MADISON – New research by University of Wisconsin-Madison scientists reveals how a cellular filament helps neural stem cells clear damaged and clumped proteins, an important step in eventually producing new neurons. The work provides a new cellular target for interventions that could boost neuron production when it’s needed most, such as after brain injuries. And because clumping proteins are a hallmark of many neurodegenerative diseases, like Alzheimer’s, the new study could provide insight into how these toxic proteins can be cleared away. Assistant Professor of Neuroscience Darcie Moore led the work with her graduate student Christopher Morrow. Their study is available online in the journal Cell Stem Cell.

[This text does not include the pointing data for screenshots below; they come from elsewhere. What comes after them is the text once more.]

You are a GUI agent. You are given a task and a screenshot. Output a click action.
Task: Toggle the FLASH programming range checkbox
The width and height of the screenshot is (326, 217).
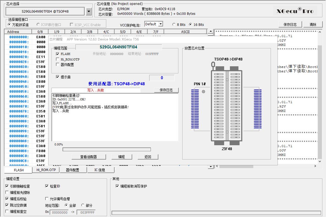[58, 54]
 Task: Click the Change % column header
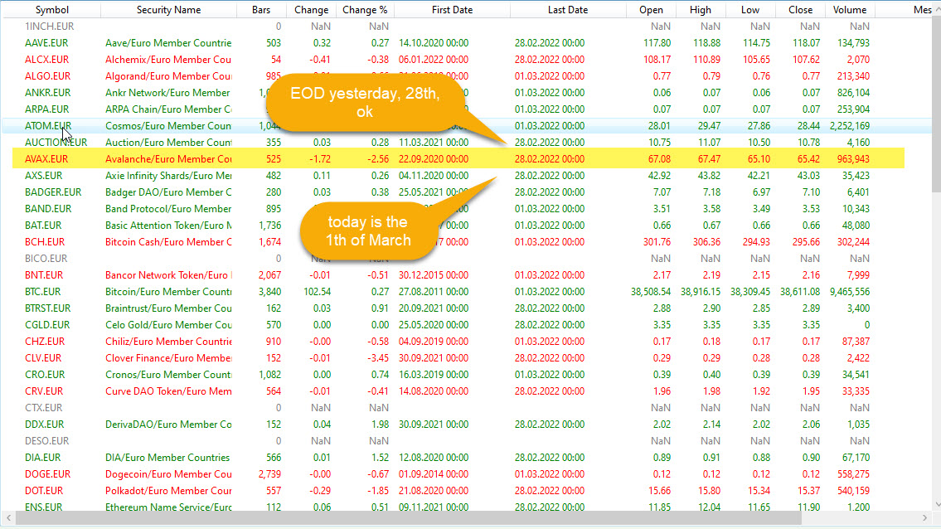click(365, 10)
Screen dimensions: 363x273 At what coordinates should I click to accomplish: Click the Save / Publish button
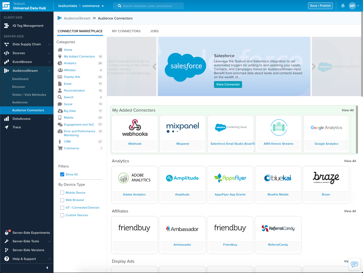click(x=320, y=6)
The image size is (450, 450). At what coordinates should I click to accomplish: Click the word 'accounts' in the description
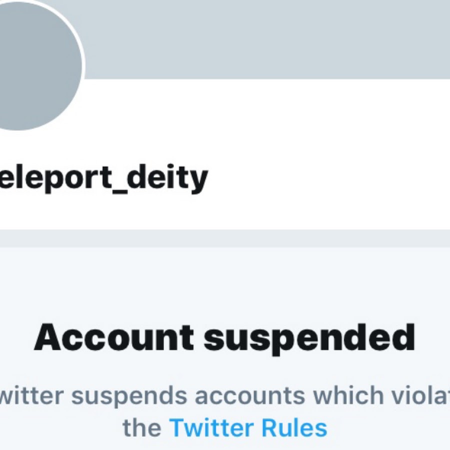coord(250,396)
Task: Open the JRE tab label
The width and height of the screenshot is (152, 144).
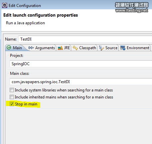Action: tap(67, 48)
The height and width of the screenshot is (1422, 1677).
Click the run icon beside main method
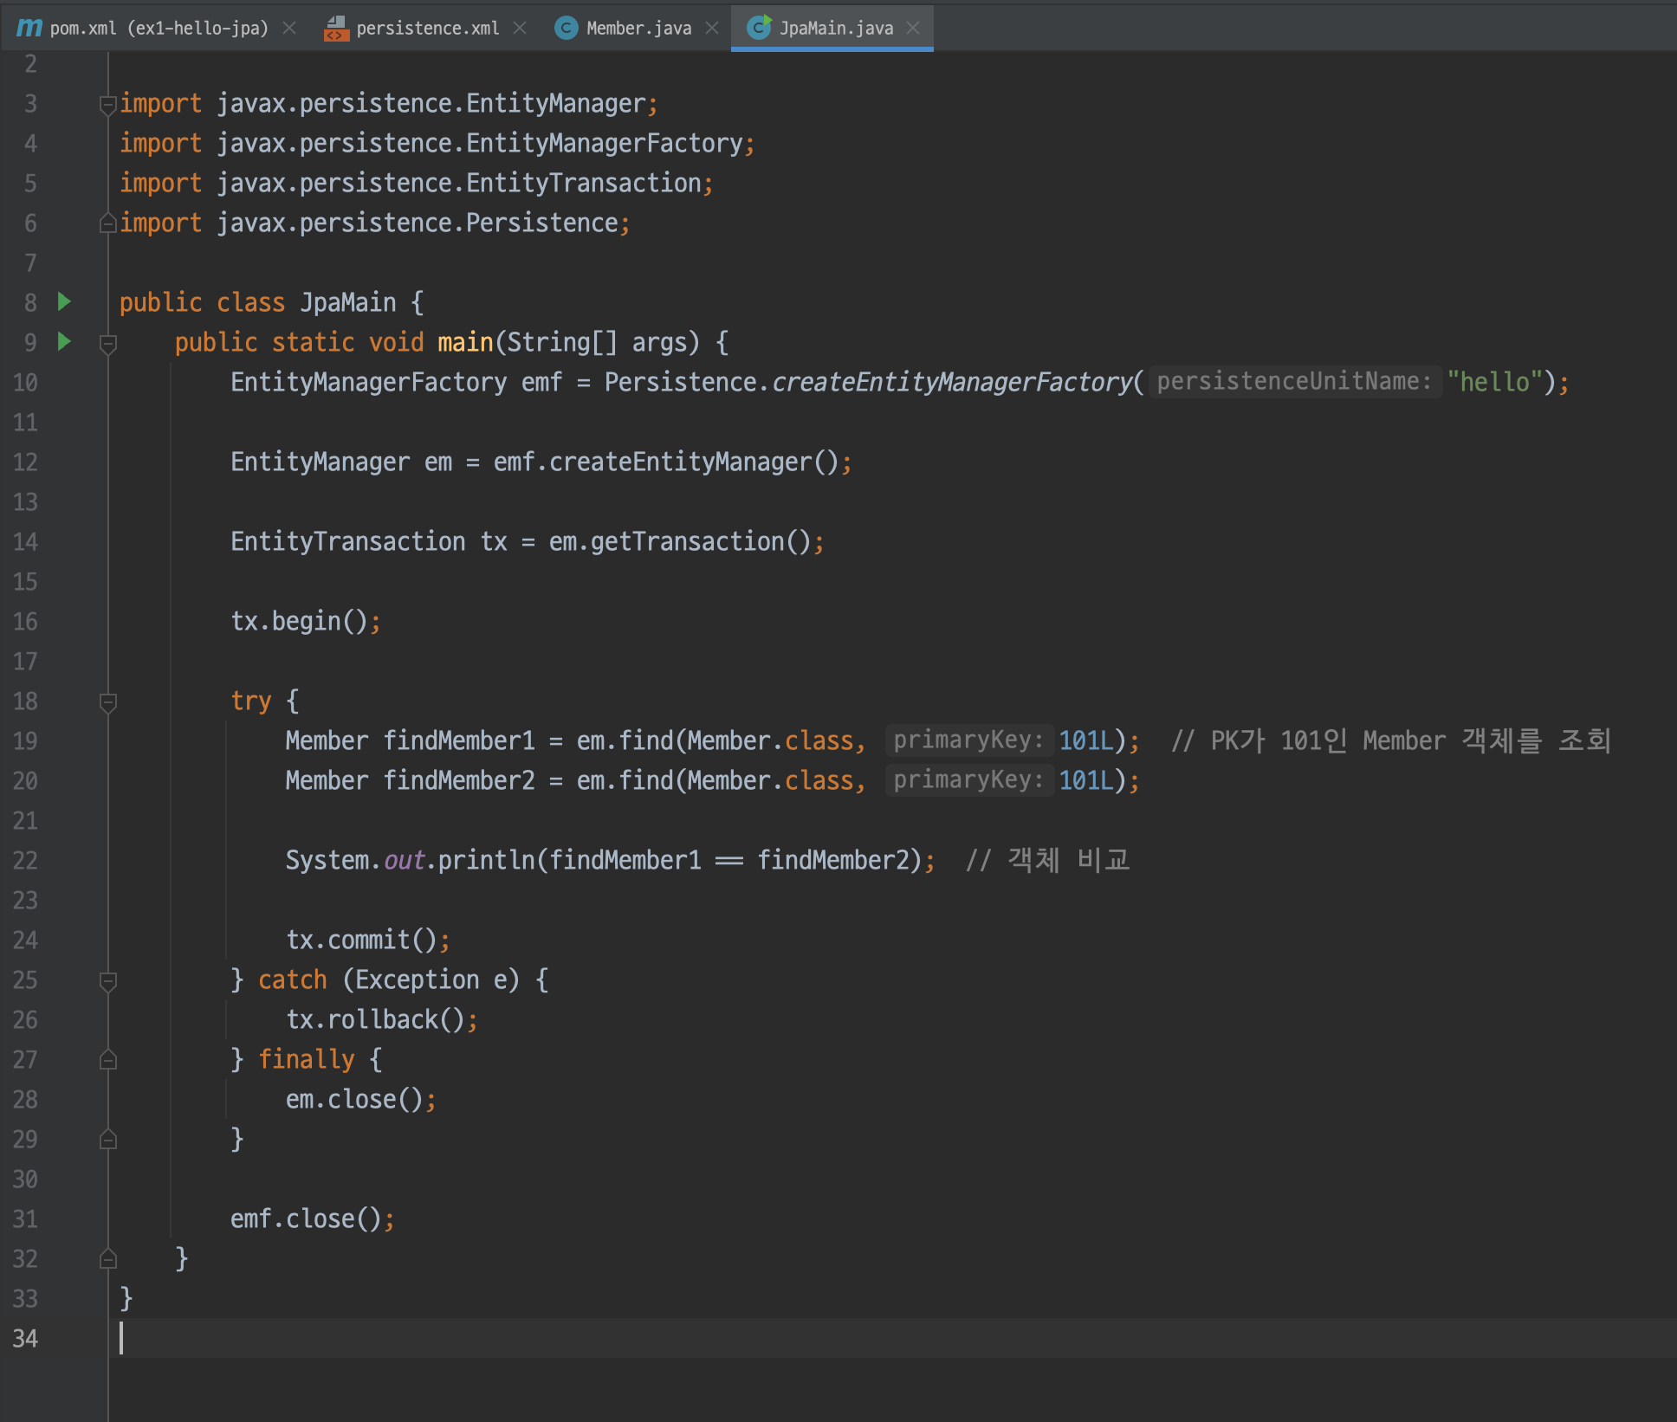(64, 341)
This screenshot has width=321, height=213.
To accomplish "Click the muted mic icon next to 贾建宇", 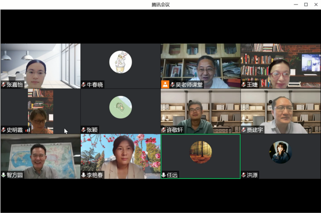I will click(x=244, y=130).
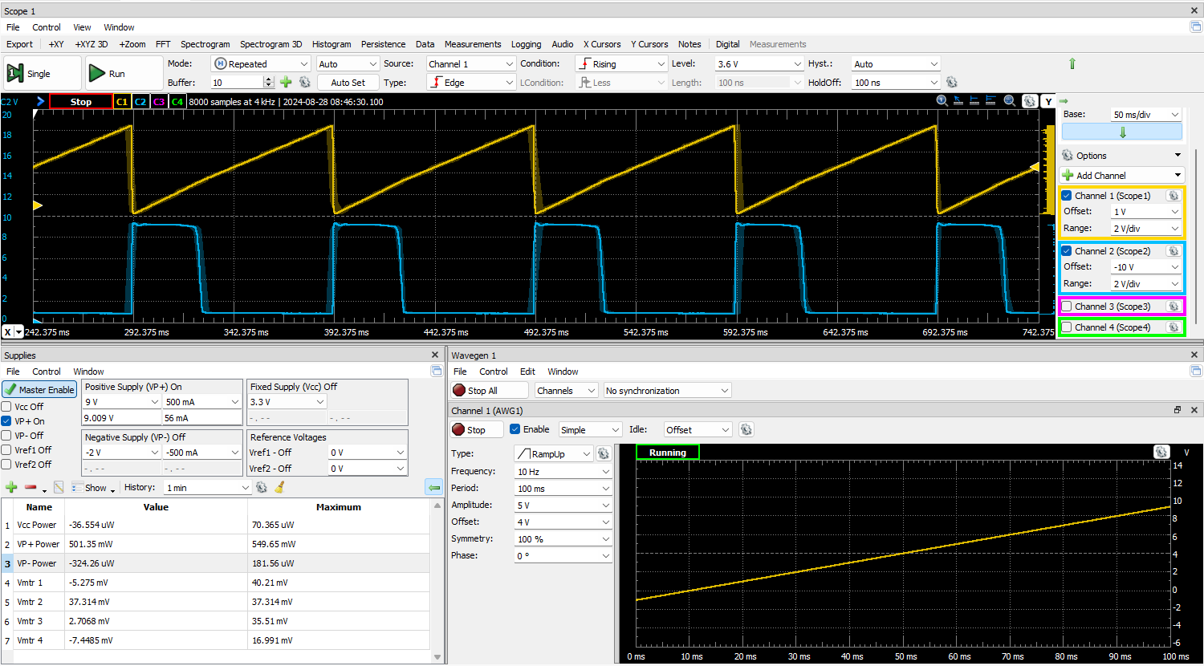Toggle the Wavegen Enable checkbox
The width and height of the screenshot is (1204, 666).
click(515, 429)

“As a long-term goal, we would love to be able to induce endogenous neural stem cells to help regenerate the tissue, especially after a stroke or some type of neurodegeneration,” says Morrow.
In a mouse model, the team identified a cellular filament known as vimentin as a key component of neural stem cells’ protein-management system. They found that vimentin brings proteasomes — molecular garbage disposals that can digest targeted proteins — to clumps of damaged proteins that must be removed for cells to function properly. Neural stem cells accumulate damaged proteins during the aging process, or when they are dormant or exposed to toxic chemicals.

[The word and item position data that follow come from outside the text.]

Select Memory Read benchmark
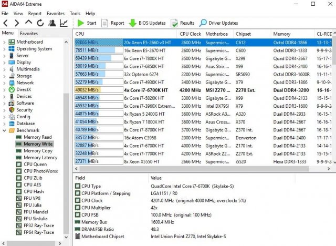 37,137
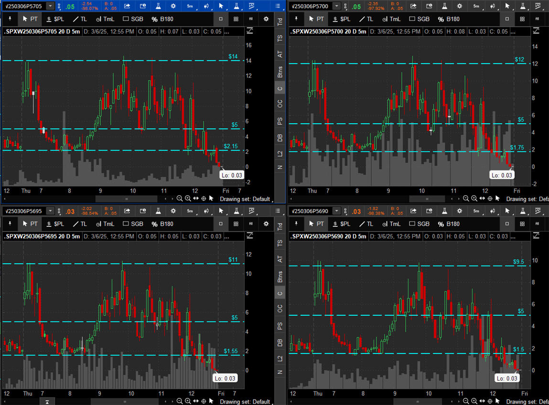Click the horizontal scrollbar thumb under the P5705 chart
Image resolution: width=549 pixels, height=405 pixels.
click(127, 199)
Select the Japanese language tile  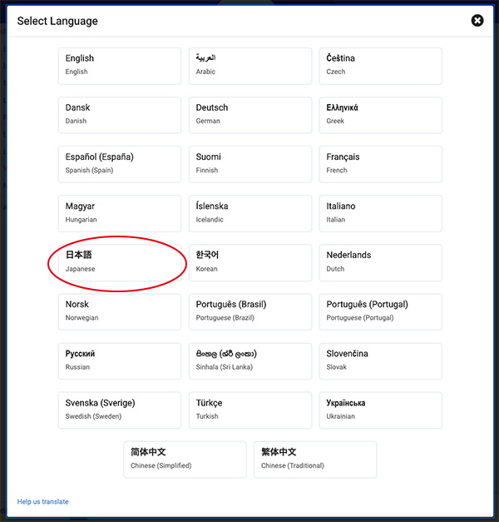[x=120, y=262]
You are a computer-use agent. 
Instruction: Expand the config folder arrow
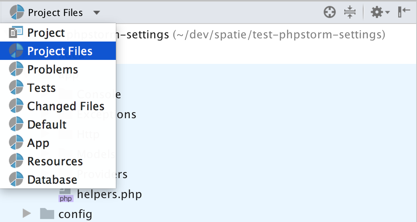click(x=27, y=214)
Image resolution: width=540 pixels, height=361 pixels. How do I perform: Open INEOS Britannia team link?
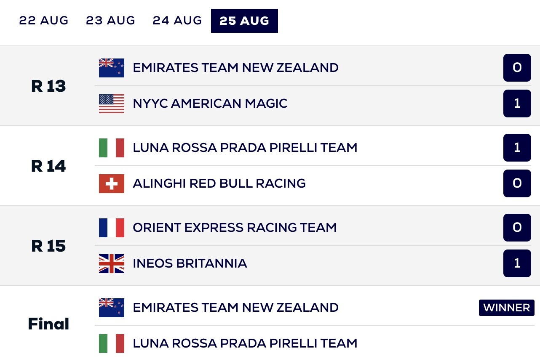[x=190, y=263]

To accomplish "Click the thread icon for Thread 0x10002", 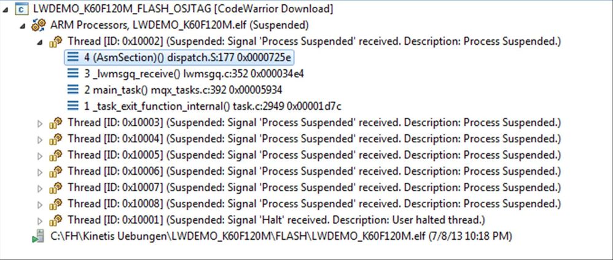I will pos(57,42).
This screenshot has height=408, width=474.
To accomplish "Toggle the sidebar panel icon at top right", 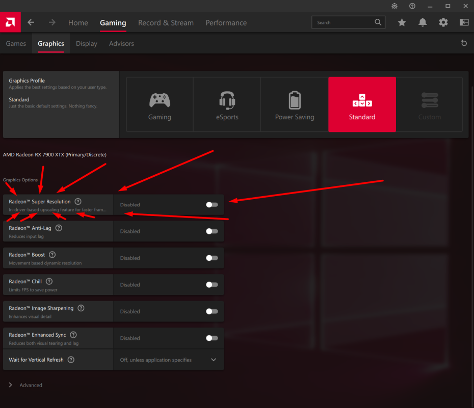I will [464, 22].
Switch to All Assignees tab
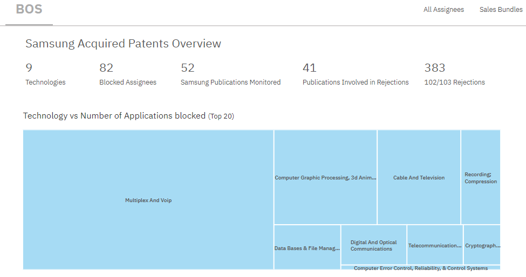 click(443, 10)
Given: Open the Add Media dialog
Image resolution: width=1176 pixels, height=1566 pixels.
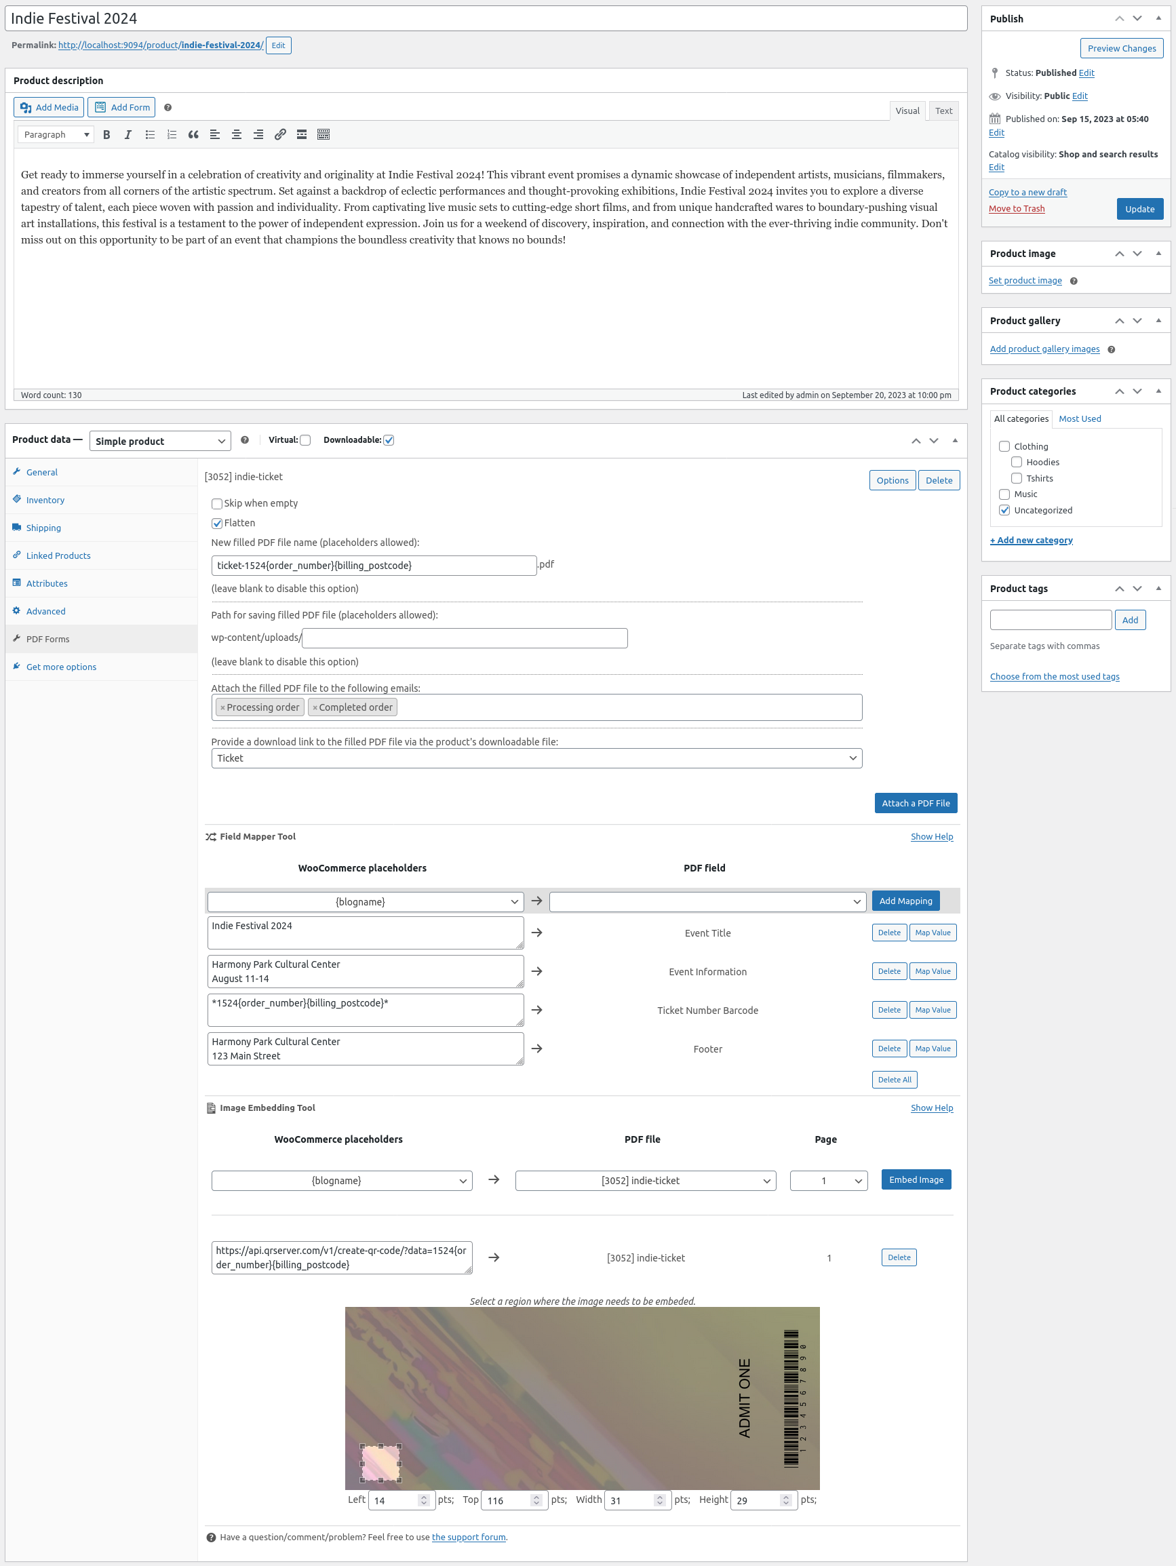Looking at the screenshot, I should 48,107.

When neural stem cells lacked vimentin, they were worse at clearing away targeted proteins, came out of dormancy more slowly and were less able to recover from being exposed to protein-damaging toxins. Mice unable to produce vimentin had a reduced ability to produce new neurons from stem cells at a younger age, suggesting that vimentin is important for keeping neural stem cells spry and productive during aging.
Textbooks used to teach that adult mammals didn’t produce new neurons. Not so, says Morrow.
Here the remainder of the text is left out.